Donata’s coachman, Hagen, sharing my concern for his mistress, readily drove me south to Piccadilly and west to Knightsbridge, then angled southwest on the Brompton Road. London began to turn to country here, with gardens and plant nurseries, cricket grounds, and farms in the distance.

The Hound and Hen, a pretty country inn, was on Brompton Lane. When we entered its yard, I saw Aline’s coachman emerging from the house. I descended as quickly as I could, making my way to him before he could vanish into the stables.

“Sir?” Aline’s coachman blinked at me in surprise. He was a large specimen of a man, filling out his red coat. He had a round face, canine teeth filed to points, a large nose, small eyes, and not much hair on his head. He made up for the lack of hair on top by growing a set of luxurious side whiskers.

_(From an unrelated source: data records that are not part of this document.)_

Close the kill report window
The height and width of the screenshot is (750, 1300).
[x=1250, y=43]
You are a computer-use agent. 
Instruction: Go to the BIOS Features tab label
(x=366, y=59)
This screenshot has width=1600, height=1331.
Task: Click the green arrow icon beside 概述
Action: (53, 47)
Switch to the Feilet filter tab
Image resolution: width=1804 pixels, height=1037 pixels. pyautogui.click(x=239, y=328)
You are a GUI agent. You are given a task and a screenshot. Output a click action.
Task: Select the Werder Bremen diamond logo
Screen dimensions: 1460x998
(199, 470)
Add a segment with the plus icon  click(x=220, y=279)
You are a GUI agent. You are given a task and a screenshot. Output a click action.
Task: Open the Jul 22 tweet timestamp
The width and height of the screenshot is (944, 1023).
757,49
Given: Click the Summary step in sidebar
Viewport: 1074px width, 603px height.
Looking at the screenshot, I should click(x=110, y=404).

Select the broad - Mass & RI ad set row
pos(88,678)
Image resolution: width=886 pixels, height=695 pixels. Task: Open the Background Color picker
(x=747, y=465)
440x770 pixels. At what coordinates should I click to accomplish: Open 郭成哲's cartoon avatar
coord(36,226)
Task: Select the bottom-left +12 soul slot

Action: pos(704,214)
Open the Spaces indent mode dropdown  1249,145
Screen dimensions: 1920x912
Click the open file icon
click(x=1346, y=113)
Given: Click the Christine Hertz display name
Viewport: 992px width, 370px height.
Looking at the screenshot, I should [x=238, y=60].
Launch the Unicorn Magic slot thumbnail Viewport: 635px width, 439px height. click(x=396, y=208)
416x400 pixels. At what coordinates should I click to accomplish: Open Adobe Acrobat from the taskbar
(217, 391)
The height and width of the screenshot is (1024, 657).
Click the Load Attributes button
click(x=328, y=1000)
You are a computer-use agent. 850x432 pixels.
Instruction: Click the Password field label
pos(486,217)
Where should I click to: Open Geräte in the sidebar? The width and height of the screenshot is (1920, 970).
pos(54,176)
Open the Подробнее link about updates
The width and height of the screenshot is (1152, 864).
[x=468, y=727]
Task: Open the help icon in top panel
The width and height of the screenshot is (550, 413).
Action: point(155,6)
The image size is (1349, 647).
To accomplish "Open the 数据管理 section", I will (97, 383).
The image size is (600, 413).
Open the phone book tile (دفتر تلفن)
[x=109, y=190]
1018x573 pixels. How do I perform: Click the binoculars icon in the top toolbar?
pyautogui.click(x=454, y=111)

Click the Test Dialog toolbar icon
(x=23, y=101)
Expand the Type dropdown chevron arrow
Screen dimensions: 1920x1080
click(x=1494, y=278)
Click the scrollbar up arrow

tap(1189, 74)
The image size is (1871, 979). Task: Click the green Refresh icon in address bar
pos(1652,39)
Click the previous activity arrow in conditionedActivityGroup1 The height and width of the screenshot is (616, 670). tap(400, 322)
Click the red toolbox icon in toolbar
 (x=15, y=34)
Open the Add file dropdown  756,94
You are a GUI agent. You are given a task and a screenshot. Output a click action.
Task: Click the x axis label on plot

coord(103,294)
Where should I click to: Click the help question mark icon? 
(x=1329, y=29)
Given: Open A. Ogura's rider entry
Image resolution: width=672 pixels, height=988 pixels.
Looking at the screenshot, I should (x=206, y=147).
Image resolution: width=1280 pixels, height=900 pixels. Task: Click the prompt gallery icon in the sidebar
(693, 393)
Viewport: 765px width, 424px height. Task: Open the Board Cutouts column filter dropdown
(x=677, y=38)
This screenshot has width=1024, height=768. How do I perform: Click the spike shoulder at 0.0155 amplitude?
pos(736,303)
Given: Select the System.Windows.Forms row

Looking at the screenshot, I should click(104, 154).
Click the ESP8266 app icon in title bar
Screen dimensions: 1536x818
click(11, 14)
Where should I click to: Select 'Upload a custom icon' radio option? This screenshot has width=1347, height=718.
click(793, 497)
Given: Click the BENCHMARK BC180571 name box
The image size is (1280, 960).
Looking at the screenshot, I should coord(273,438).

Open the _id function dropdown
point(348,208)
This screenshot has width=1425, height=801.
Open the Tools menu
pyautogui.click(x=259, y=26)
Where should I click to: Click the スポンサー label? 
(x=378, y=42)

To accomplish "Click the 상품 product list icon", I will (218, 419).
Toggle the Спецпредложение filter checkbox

Hagen had come off the top of our coach. “Don’t
sir
him,” he snapped. “You tell him where ye took the mistress.”

Unlike Aline’s man, Hagen was lean and ropy, with a leathery face, dark eyes, and a thick shock of brown hair. I always thought he looked more like a highwayman than a coachman, but he was a skilled driver and protective of Donata and her son.

Aline’s coachman was much more good-natured, apt to tell a joke he’d heard or talk horse with me in a spare moment, but at present, he looked nonplussed. “I took her nowhere,” he said in bewilderment.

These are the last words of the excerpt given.